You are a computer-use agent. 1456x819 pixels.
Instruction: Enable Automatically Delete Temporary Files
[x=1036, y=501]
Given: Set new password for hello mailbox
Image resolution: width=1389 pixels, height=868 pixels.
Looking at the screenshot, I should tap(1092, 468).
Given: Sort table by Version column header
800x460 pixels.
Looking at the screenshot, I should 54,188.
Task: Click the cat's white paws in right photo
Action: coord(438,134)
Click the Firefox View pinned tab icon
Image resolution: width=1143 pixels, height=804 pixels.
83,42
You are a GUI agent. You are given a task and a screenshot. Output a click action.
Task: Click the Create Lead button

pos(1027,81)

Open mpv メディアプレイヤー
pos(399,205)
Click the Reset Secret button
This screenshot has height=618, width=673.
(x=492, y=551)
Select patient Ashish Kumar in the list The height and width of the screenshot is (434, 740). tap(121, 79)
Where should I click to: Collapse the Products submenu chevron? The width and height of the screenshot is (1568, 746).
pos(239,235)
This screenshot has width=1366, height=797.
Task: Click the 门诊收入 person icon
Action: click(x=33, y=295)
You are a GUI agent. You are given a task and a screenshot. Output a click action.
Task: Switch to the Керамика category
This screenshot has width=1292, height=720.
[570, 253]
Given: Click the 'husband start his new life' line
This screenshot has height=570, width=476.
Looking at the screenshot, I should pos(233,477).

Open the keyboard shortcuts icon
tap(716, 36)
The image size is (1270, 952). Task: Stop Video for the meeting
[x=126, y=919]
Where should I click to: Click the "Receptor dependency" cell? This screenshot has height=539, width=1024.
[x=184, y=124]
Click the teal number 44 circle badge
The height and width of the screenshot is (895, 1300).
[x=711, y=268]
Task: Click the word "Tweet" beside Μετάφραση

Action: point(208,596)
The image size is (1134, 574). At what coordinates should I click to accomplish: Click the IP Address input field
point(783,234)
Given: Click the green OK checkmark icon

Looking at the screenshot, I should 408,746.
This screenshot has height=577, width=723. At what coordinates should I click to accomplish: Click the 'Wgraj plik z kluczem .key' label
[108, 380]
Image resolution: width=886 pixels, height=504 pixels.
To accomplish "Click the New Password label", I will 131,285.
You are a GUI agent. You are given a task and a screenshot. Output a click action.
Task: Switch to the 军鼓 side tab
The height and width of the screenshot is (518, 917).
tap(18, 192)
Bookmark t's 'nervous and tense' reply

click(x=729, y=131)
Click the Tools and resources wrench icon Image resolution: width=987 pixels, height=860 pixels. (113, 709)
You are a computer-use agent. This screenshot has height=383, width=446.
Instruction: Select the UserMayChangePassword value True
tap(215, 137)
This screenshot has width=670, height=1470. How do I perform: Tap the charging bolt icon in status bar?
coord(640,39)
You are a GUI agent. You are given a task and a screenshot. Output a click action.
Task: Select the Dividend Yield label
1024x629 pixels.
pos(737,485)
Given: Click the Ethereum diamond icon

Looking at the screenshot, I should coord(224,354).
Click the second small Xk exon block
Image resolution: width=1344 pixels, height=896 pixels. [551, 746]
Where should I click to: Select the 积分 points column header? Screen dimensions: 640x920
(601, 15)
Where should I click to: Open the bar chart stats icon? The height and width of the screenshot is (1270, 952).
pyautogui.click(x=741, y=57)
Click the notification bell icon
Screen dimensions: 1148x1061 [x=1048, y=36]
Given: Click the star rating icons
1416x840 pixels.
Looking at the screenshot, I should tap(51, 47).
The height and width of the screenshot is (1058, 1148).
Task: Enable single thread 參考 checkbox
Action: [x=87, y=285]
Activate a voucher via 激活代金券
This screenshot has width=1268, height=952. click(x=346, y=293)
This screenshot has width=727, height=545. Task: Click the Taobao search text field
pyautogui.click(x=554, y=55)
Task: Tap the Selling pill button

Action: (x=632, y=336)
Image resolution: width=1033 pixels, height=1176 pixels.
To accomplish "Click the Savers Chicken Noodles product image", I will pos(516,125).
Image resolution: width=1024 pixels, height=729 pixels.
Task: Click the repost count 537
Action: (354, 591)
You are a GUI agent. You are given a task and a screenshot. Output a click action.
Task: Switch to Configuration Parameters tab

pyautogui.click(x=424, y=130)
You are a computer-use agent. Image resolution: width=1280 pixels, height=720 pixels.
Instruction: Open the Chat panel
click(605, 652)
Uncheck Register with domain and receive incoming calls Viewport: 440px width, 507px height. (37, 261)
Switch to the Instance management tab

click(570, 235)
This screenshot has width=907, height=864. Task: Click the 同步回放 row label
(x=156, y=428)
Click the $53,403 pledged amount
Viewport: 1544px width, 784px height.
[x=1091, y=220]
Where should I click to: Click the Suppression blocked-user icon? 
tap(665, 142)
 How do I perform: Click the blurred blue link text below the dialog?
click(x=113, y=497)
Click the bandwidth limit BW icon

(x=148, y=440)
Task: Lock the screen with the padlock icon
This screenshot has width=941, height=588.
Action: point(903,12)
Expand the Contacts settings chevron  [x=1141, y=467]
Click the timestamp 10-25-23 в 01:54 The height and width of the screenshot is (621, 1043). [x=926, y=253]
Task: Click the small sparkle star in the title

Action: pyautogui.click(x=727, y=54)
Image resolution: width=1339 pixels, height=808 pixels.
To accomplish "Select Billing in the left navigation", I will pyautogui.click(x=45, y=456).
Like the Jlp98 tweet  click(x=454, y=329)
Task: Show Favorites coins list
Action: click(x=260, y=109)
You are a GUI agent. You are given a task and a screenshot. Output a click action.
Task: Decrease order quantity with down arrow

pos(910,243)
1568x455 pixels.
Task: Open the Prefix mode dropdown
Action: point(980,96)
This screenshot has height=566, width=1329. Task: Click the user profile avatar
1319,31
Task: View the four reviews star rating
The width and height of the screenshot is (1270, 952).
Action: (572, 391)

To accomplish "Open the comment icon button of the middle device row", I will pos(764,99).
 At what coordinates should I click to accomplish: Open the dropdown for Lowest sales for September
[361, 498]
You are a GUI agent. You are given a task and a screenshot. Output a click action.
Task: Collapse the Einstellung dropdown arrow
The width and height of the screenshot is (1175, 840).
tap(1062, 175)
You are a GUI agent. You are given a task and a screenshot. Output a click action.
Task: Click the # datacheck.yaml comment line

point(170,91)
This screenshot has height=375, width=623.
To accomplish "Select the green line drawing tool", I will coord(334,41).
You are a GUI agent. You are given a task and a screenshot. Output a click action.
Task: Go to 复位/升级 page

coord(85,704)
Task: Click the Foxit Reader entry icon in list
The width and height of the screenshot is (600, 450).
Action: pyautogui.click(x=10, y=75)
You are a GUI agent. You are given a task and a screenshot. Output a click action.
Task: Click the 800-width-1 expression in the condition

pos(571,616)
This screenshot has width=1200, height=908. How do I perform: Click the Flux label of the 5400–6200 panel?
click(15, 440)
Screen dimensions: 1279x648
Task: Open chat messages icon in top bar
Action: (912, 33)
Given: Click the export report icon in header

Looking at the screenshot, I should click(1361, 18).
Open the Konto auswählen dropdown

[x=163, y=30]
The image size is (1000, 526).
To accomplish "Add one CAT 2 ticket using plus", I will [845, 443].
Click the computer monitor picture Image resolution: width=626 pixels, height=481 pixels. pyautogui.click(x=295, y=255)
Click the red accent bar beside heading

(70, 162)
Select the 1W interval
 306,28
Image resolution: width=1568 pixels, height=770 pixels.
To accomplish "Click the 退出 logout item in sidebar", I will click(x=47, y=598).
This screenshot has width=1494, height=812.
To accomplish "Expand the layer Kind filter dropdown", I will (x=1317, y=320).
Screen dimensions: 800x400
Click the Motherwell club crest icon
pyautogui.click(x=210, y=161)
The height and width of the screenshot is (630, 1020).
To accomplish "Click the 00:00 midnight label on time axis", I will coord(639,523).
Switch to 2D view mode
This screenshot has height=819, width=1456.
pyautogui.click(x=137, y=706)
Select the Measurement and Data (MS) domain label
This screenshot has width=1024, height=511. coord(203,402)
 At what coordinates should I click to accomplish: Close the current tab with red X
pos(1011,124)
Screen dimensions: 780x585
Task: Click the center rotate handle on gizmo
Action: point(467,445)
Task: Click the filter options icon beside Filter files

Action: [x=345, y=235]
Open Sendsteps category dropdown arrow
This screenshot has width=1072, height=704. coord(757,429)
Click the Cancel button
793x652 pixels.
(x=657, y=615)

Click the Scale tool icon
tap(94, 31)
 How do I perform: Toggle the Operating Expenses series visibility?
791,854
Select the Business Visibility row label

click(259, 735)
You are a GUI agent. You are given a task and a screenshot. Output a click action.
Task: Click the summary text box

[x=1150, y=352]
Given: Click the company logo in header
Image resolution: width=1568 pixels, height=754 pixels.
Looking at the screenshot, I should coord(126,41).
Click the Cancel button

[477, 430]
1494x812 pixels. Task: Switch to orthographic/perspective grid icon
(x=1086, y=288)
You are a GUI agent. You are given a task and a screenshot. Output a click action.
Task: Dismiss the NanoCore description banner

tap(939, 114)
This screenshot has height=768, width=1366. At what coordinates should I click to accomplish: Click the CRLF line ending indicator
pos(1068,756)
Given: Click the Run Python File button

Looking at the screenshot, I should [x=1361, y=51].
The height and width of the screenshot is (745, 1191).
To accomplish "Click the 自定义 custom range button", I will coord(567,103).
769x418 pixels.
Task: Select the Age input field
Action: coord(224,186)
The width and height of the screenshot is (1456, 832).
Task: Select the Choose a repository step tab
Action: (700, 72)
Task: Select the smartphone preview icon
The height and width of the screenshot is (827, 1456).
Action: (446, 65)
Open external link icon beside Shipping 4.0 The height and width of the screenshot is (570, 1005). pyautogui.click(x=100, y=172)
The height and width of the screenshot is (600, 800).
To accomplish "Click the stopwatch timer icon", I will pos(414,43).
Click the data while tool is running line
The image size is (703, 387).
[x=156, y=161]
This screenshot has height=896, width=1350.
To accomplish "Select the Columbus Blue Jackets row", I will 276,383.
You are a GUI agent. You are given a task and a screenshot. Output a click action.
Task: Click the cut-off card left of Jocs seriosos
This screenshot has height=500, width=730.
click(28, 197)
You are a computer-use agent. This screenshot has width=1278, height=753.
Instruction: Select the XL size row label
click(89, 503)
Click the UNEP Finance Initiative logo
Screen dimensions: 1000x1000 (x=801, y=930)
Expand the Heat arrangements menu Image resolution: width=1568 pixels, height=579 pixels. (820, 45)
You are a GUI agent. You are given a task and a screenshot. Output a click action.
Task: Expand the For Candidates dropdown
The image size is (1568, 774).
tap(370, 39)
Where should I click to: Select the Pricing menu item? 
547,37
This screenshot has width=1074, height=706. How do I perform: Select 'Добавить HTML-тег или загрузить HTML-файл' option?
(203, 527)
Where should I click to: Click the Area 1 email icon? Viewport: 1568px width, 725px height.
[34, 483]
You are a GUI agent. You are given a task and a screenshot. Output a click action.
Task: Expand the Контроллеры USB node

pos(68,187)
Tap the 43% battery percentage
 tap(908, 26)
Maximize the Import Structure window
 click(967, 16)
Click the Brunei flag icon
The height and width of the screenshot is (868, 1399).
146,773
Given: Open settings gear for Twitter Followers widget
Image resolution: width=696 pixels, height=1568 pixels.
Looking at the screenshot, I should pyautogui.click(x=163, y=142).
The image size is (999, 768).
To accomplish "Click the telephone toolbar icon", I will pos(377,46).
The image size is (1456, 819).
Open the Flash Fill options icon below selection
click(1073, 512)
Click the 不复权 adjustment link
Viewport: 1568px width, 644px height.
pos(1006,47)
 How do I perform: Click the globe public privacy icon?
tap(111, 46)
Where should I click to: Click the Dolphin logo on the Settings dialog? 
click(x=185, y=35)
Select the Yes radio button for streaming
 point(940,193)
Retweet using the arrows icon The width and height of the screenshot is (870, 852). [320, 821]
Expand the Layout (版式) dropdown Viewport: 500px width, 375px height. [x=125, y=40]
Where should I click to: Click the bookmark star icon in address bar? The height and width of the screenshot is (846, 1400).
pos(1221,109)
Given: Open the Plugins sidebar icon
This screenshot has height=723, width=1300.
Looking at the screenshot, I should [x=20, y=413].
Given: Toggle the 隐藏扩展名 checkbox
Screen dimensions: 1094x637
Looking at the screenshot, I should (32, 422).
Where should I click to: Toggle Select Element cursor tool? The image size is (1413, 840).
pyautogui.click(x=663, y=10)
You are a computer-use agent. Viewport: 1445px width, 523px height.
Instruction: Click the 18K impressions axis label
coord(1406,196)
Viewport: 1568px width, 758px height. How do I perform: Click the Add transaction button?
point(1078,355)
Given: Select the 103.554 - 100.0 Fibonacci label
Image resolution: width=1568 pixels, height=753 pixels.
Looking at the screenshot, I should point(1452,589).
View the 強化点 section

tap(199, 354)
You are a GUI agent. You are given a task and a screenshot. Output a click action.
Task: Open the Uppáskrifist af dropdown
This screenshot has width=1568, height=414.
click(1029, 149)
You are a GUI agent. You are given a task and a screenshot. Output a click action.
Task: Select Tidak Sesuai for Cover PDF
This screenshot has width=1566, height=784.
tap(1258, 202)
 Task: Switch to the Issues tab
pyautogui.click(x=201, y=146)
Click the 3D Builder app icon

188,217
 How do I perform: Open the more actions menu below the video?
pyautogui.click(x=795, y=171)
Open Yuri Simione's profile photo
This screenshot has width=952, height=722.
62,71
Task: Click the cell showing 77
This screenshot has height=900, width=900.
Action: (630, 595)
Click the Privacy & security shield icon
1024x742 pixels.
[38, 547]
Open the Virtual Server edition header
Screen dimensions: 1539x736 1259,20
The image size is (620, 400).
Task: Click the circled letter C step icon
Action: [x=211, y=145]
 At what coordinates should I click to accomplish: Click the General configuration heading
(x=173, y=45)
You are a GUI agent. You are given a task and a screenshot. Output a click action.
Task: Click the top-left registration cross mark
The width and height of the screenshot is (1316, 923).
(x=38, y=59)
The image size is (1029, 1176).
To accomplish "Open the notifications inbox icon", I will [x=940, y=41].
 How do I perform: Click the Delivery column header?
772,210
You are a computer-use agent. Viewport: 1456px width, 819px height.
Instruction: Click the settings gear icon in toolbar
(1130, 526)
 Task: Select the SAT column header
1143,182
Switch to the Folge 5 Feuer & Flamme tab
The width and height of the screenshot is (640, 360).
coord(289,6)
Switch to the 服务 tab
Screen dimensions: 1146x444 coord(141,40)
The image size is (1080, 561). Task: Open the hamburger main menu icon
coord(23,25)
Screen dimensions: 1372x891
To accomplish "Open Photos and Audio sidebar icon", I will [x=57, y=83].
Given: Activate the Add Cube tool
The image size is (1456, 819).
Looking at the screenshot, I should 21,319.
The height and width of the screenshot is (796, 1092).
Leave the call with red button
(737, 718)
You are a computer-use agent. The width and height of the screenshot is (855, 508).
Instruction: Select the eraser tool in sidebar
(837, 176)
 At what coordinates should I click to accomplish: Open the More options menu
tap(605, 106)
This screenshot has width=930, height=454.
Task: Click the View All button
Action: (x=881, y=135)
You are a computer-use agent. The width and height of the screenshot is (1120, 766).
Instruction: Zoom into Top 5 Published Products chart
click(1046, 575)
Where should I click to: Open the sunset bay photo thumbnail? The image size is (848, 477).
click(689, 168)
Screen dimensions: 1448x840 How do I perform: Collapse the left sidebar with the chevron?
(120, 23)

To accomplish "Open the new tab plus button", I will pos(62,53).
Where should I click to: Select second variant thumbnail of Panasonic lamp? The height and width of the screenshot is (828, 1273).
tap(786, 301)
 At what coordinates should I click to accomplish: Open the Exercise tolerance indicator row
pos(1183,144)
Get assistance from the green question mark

◆ ◆ ◆ ◆ ◆

**Objective**: Pull out every line of the items above that contains the string "dialog", matching case exactly.

**Task output**:
 How do I perform: Click the blurred blue link text below the dialog?
Where should I click to: Click the Dolphin logo on the Settings dialog? 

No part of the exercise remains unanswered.